The Republican Party is portrayed as an elephant with an elongated trunk wrapped around a front leg, looped in the middle, going around a back leg, and tied in a tight knot at the end. I'm not sure why the artist, Lucy Jones (who may be a journalist for the UK Sun since I can't find her listed as a artist elsewhere) had the trunk knotted at the end.
I would have drawn it this way:
Here are the final paragraphs of the piece from the editorial board of the New York Times.
These backbench bomb-throwers came to power on an explicit promise to stop President Barack Obama from achieving his goals and, as a bonus, to punish any Republican lawmaker showing even the slightest inclination to cooperate with the opposition. Conflict and obstructionism have always been their purpose, fueled by their relentless message that government is always the problem, that all experts are idiots, that cultural and coastal elites hate Real Americans and that all of Washington is corrupt and broken beyond repair. Except themselves, of course.

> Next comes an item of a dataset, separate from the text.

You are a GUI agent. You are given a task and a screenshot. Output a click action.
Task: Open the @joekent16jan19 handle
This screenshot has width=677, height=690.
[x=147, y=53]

As has often been noted, Mr. Trump did not invent the apocalyptic message that he has used to dazzle the Republican base. He merely distilled it to its essence. But the base had been groomed for his arrival for years, in no small part by lawmakers like Mr. Meadows and Mr. Jordan, who have repeatedly proved eager to tear down democratic institutions in the service of their own political aims.
So while the Freedom Caucus’s pitiful effort to oust Mr. Rosenstein should not be taken seriously on practical grounds, it is a tragic reminder of the bleak path down which the Republican Party has been slouching in recent years. The rot was there long before Mr. Trump showed up to exploit it, and it is likely to remain long after he is gone.